When the Time is Right
When Letsinger decided to go into teaching, she said all the pieces of her puzzle fell into place at the right time. In the same way, the pieces are falling into place letting her know it is time to retire.
“When I first came here, kids were so eager and open to learn, and they knew that their education was their only way to get themselves jobs and to get themselves further ahead of where they were coming from,” Letsinger said. “And, somewhere along the way, we have lost this sense of pride in education, but I don't know when we lost it. It just happened.”
Letsinger has spent the past 22 years in MCHS’ hallways watching her students’ passion to learn “dwindle.” When COVID-19 was declared a pandemic in March 2020, she said, is when she “watched it hit rock bottom.”
“It wasn’t teaching anymore,” Letsinger said. “We were just like, ‘Give them grace. It's okay. Just give them a grade and pass them.’ Now, we're all about passing them so our school looks good, but we're not preparing kids for real life at all.”
There was a lack of taking responsibility for actions, Letsinger said, including meeting deadlines, but she doesn’t blame her students. After transitioning to online classes, she said everything changed, and when her students could no longer see her expressions and grasp class concepts, their motivation to finish their work began to fade.
“There was no connection [with students] whatsoever,” Letsinger said. “But now, once you start something, it’s hard to go back.”
But, Letsinger said, she has “checked off a lot of boxes” to retire, and the changes she has experienced in her classroom is only one of them. Letsinger has a daughter named Lauren living in Australia with her husband David and their two children. Letsinger hasn't seen Lauren in three years, “and all I want to do is hold her, and I want to hold my grandbabies, and I can’t do that while I’m here.”
Lauren, pre-med and biochemistry graduate, is coming back to Indiana in June, and Letsinger “can’t wait” to have her family again, as her other daughter, Ashton, 2013 accounting alumna, and her husband Phil live in Greenfield, Indiana, with their two children.
For the first time in nearly 22 years, Letsinger will have all the time in the world to spend with her family again.
What Teaching Taught Her
While Letsinger may have spent 22 years instructing students, there are things she learned from them while in the classroom, too. Teaching is a learning experience, like anything else, and Letsinger is leaving MCHS with lessons, just like her students.
“[Teaching] taught me patience,” Letsinger said. “It taught me that every kid can learn, but you have to be patient to let them learn. It taught me that I found my passion.”
Letsinger always knew she was good with numbers, she said, but it wasn’t until she started teaching that she found her real passion is connecting with kids and their parents in the community.
“I never in a million years ever would have thought that I would have this many kids reach out to me every day and say, ‘Mrs.

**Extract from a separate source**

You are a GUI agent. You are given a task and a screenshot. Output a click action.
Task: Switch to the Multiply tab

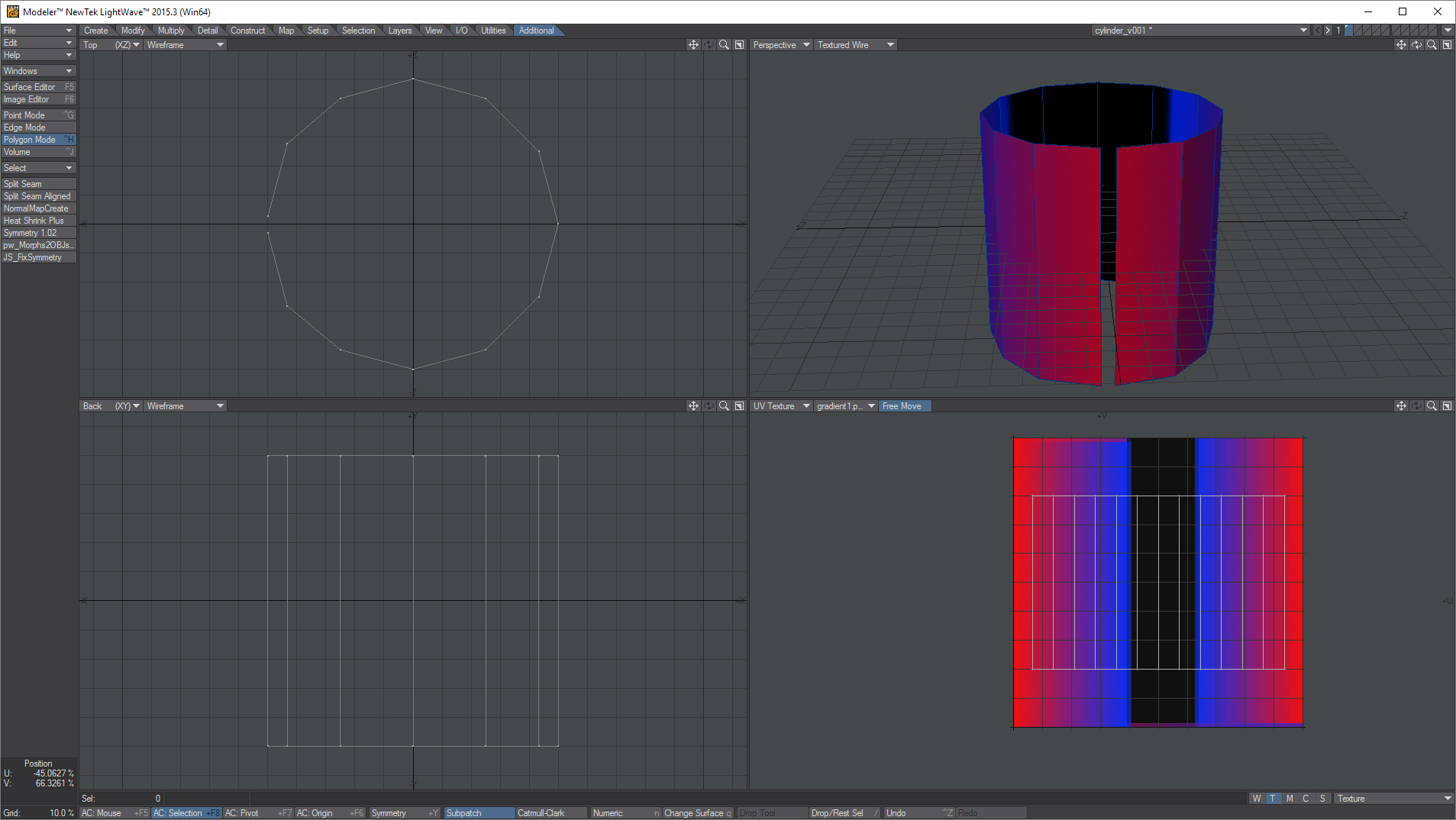pos(171,31)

Letsinger, I just bought my first house,’ ‘I'm getting married,’ ‘Mrs. Letsinger, You'll be so proud of me. I have 5000 saved in the bank.’”
At this point in her teaching career, Letsinger said she has taught so many thousands of students, she and her husband can’t go anywhere in the U.S. without running into someone she knows through MCHS. Her students cared about her like they did no one else, Daniels said.

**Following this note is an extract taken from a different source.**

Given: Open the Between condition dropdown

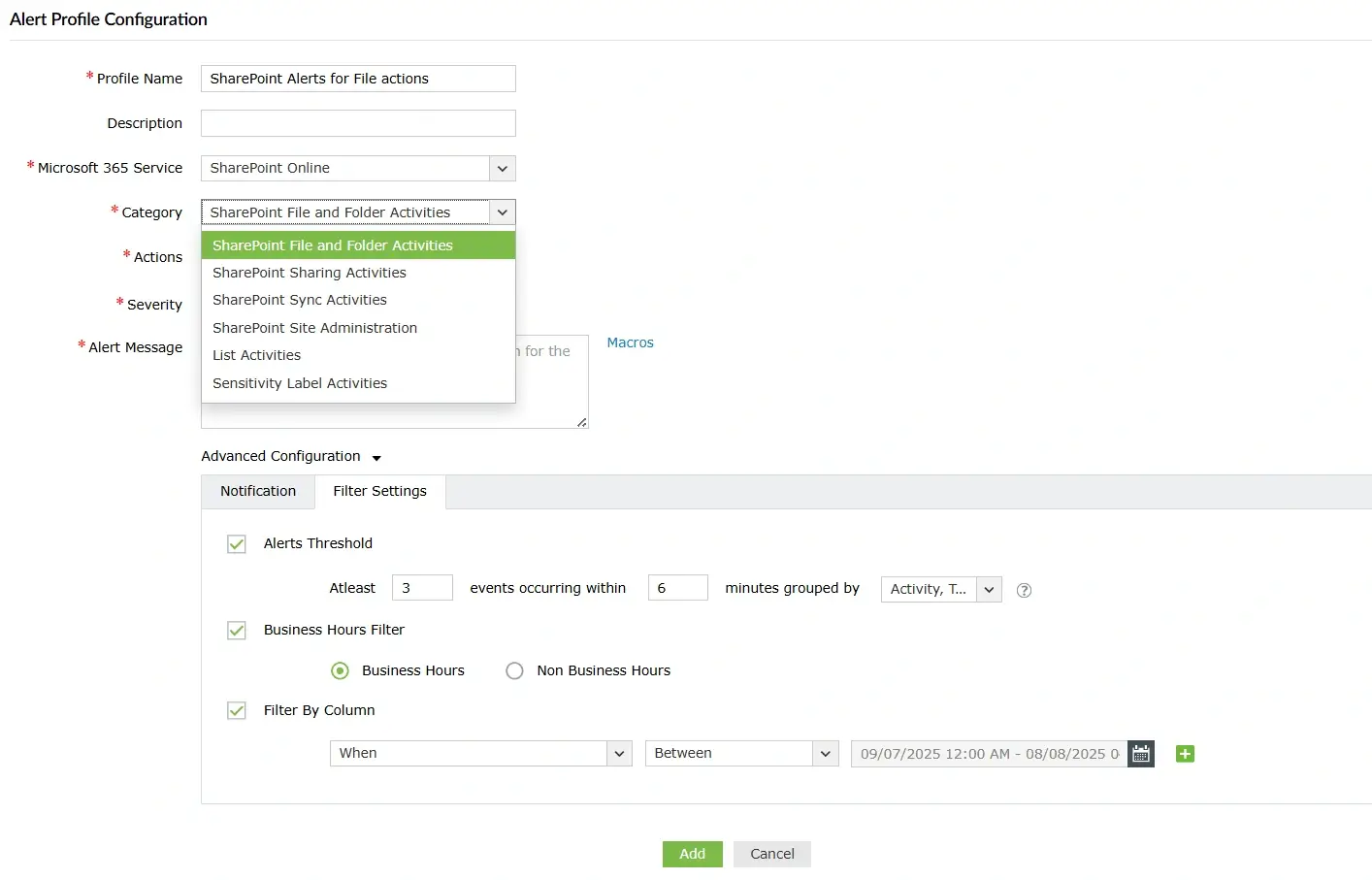Looking at the screenshot, I should (x=825, y=753).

“Boy, she’s going to be big shoes to fill,” Daniels said. “I know that's kind of cliche, but she will be. Someone needs to step in there with those same skills, talents and temperament. You can have all the knowledge in the world, but if you don't have that temperament and the skills to guide kids, [you can’t] work with kids. They're going to need to find somebody with a lot of different skills to fill her shoes.”

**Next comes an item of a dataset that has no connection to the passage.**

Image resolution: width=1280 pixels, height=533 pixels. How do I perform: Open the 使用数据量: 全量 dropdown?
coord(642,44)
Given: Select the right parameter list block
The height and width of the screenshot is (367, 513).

But, even though she will no longer be teaching at MCHS, no matter where she is or where she goes, Letsinger said, she will always have students, and she will always be teaching.
“Everybody always tells you that teaching is a thankless job,” Letsinger said. “Sometimes, you have to give yourself a hug and pat yourself on the back because it is. It's a thankless job. But then, kids come down, and they do say ‘thank you.’ So, I will always be teaching.”